Background: Rheumatoid arthritis (RA) is a systemic autoimmune disease characterized by chronic and symmetrical polyarthritis. RA patients often experience inflammatory reactions and hypercoagulable states, which together affect the self-perception of patient (SPP). Currently, inhibiting inflammation and hypercoagulable states are common treatment methods for alleviating RA symptoms. Xinfeng Capsule (XFC) has a long history of treating RA, and can effectively improve the inflammatory response and hypercoagulable state of RA. However, the potential mechanisms have not yet been determined. Purpose and study design: This study elucidated the action mechanism of XFC in RA inflammation and hypercoagulability through the lncDSCR9/RPLP2/PI3K/AKT axis.
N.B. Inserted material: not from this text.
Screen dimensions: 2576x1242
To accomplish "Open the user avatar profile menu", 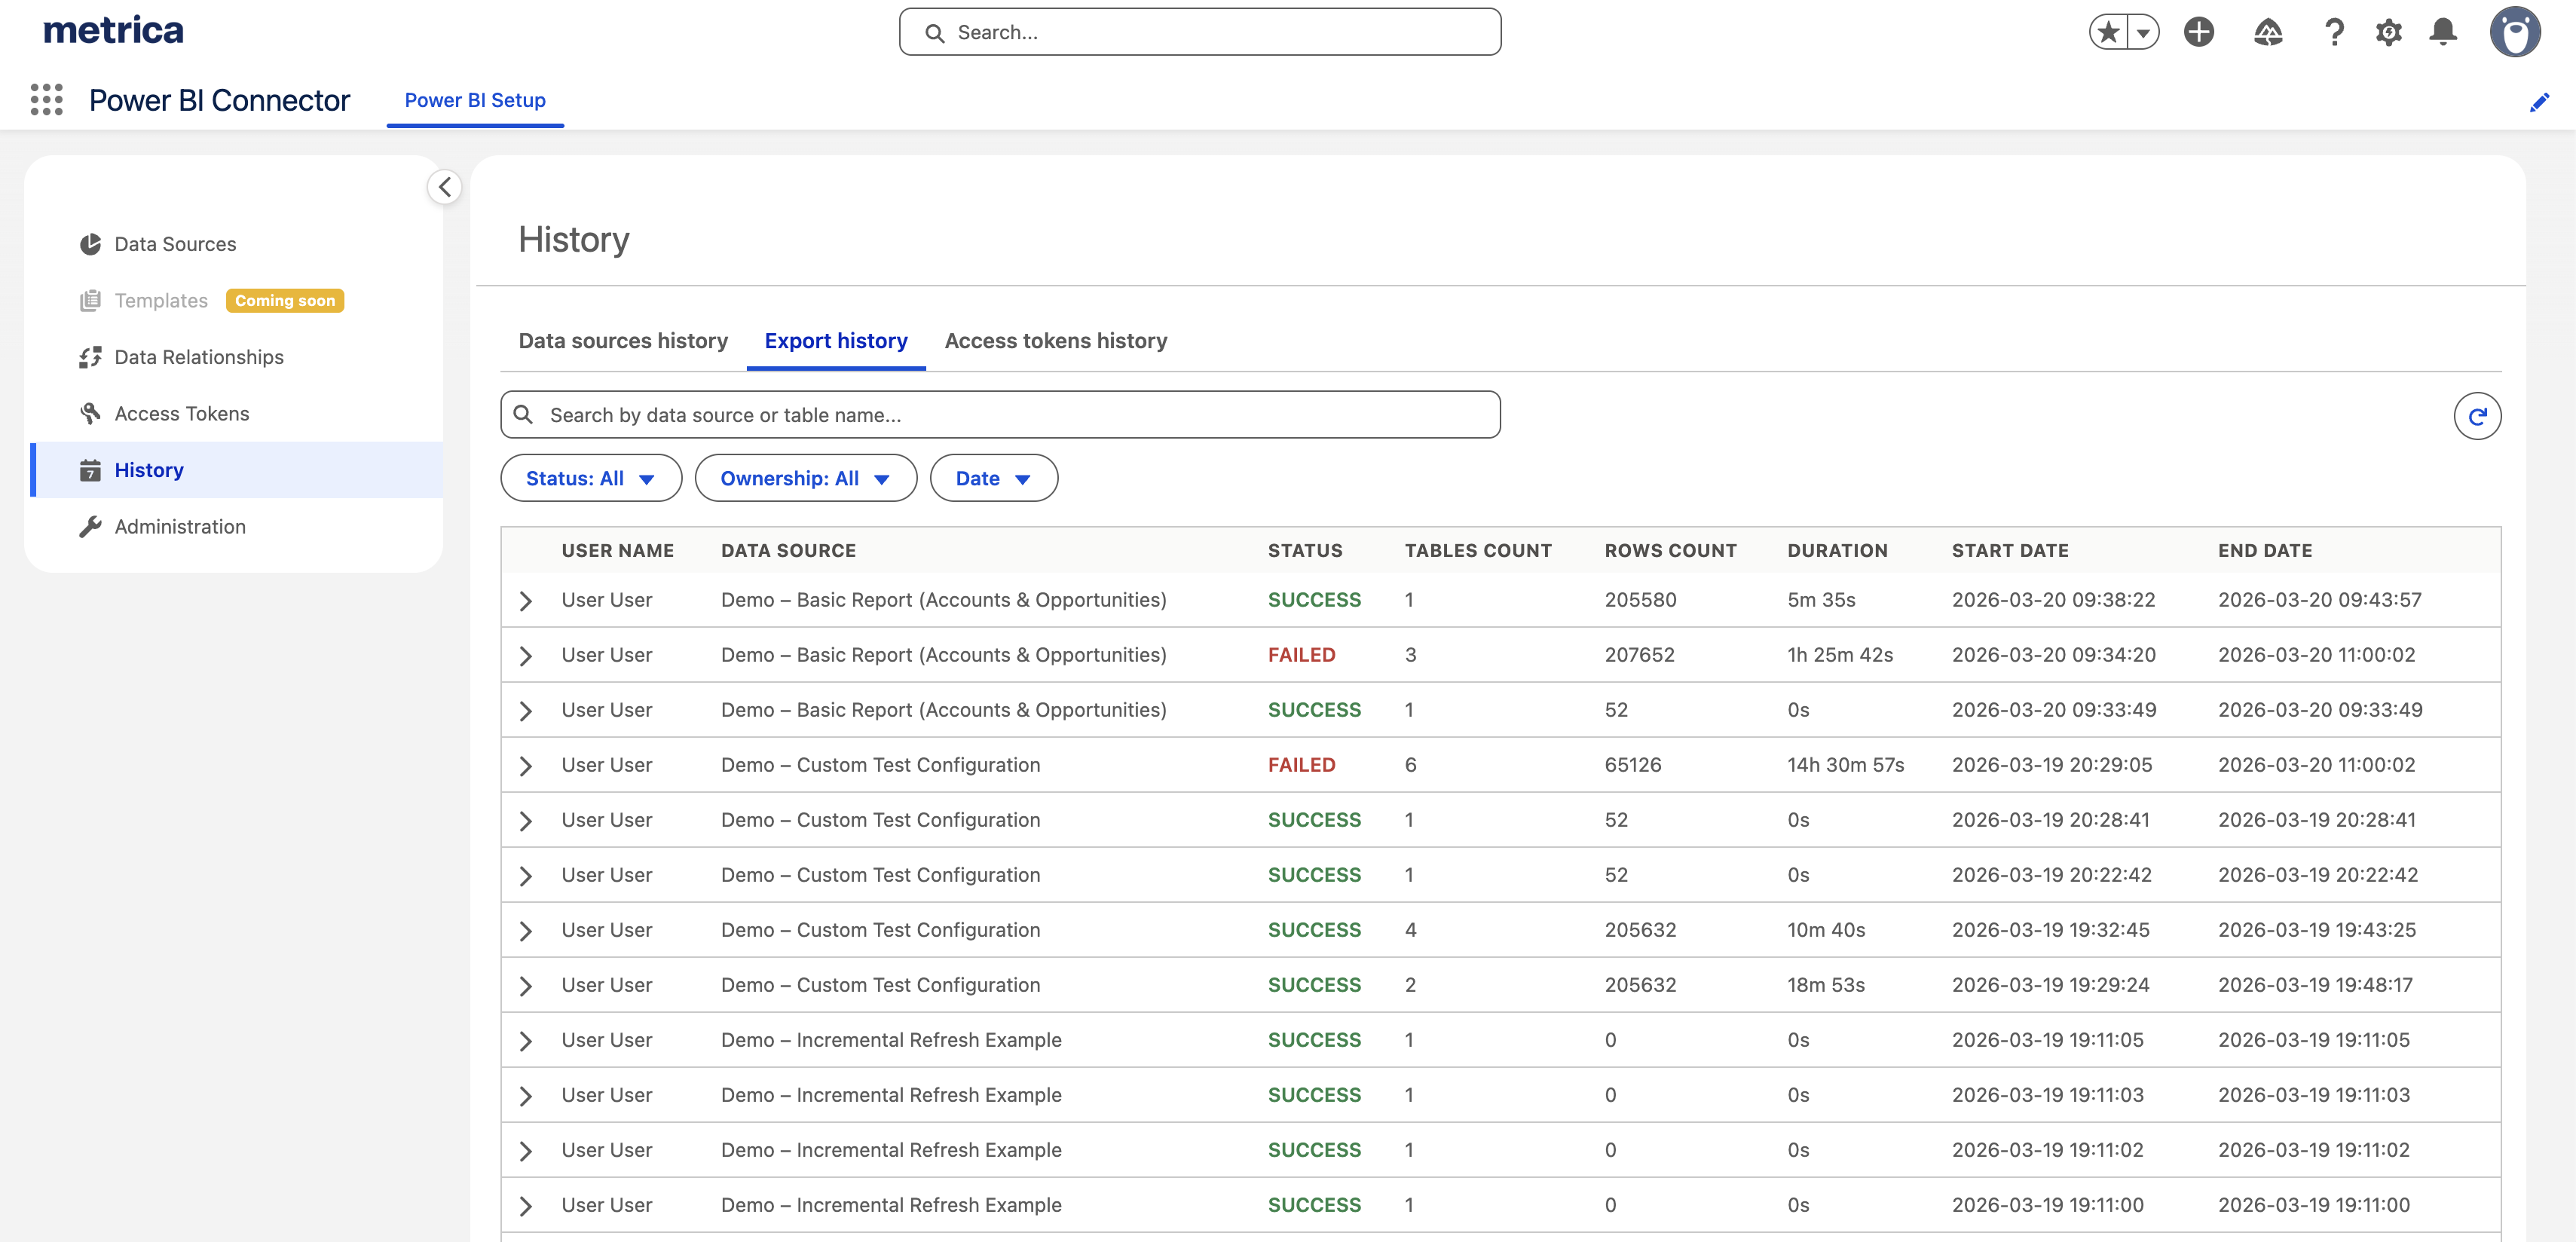I will click(x=2514, y=32).
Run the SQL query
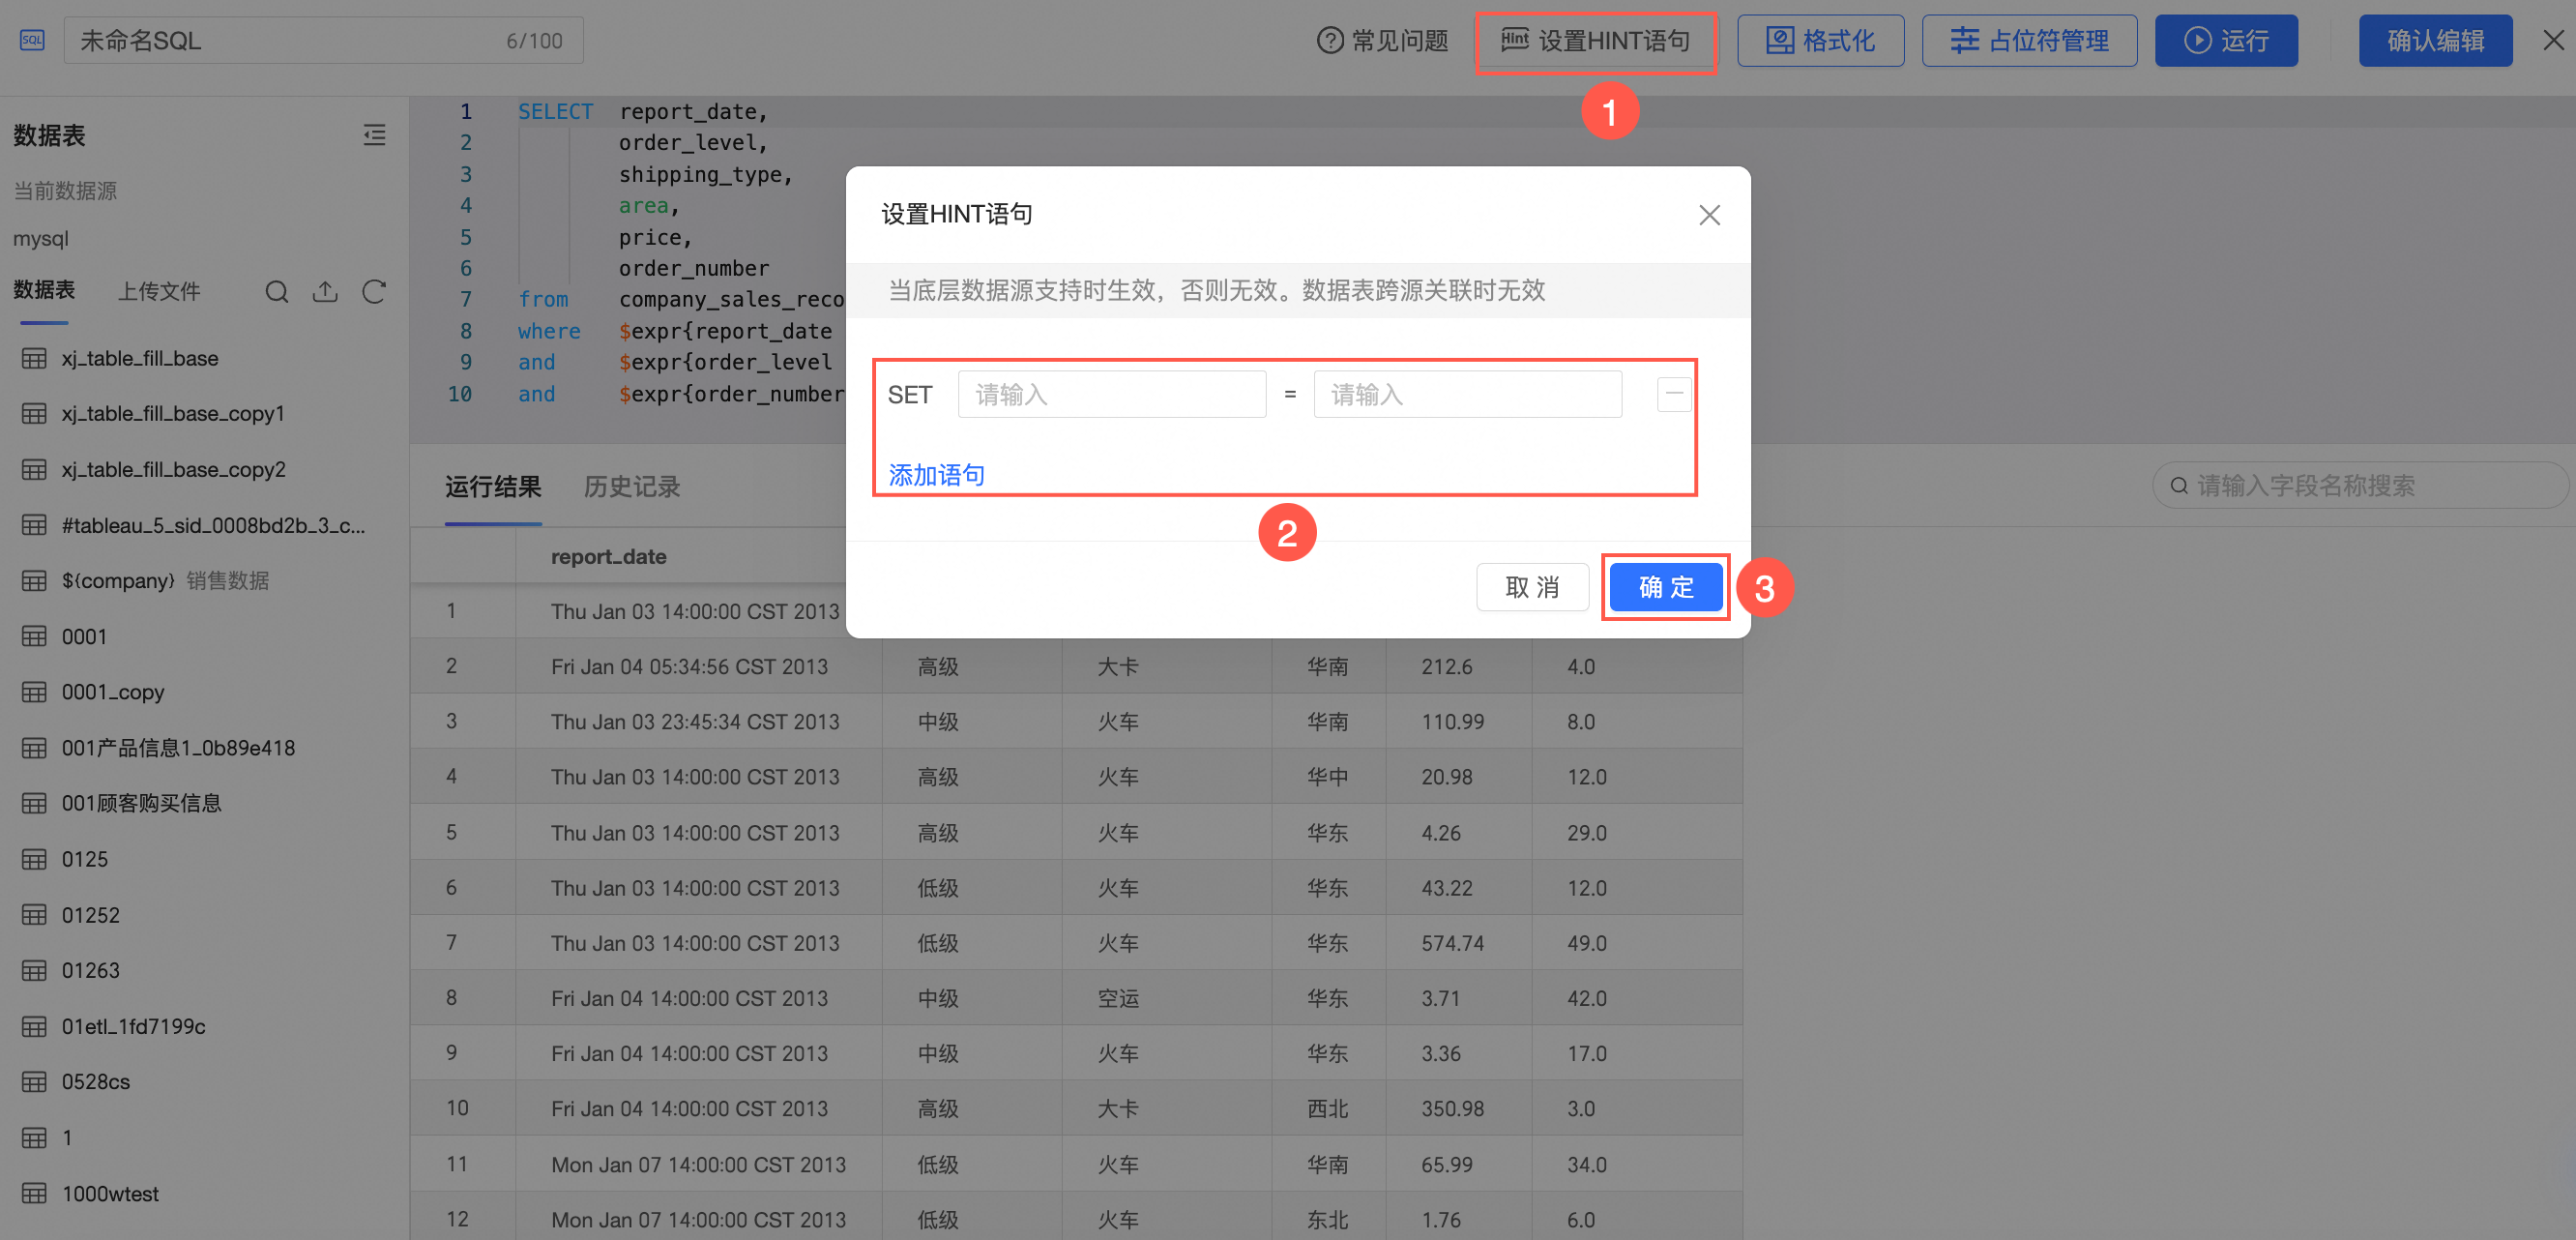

Results: Clinical observations indicated that there was a strong link between XFC therapy and improvements in inflammatory and coagulation biomarkers, as well as SPP among RA patients. The subsequent network pharmacology analysis results identified the PI3K/AKT signaling pathway as a potential mediator for XFC treatment of RA. Furthermore, clinical validation and sequencing results revealed that lncRNA DSCR9 expression (a gene implicated in inflammation and coagulation) was negatively correlated with clinical markers of inflammation and coagulation, while positively correlated with SF-36 indicators. Notably, XFC treatment remarkably upregulated lncRNA DSCR9 expression and downregulated PI3K and AKT expressions, showing opposite expression trends to the untreated cases. The regulatory effect of XFC on the lncRNA DSCR9/RPLP2/PI3K/AKT axis in RA was investigated using techniques such as RNA pull-down assay, Western blot analysis, RT-PCR, and EdU assay. Moreover, the administration of the PI3K/AKT agonist RMH can counteract the effects of XFC on p-PI3K, p-AKT, inflammation, and hypercoagulability, reinforcing the role of the PI3K/AKT pathway. Finally, animal studies utilizing HE staining and transmission electron microscopy (TEM) demonstrated that XFC notably decreased PI3K and AKT expressions in adjuvant-induced arthritis (AA) rats, mitigated inflammation and hypercoagulability, and enhanced the ultrastructure of synovial cells. These findings underscored the potential mechanisms of XFC in the treatment of RA. Conclusion: Regulating the lncRNA DSCR9/RPLP2/PI3K/AKT axis may be an important mechanism by which XFC improved RA inflammatory response and hypercoagulable state.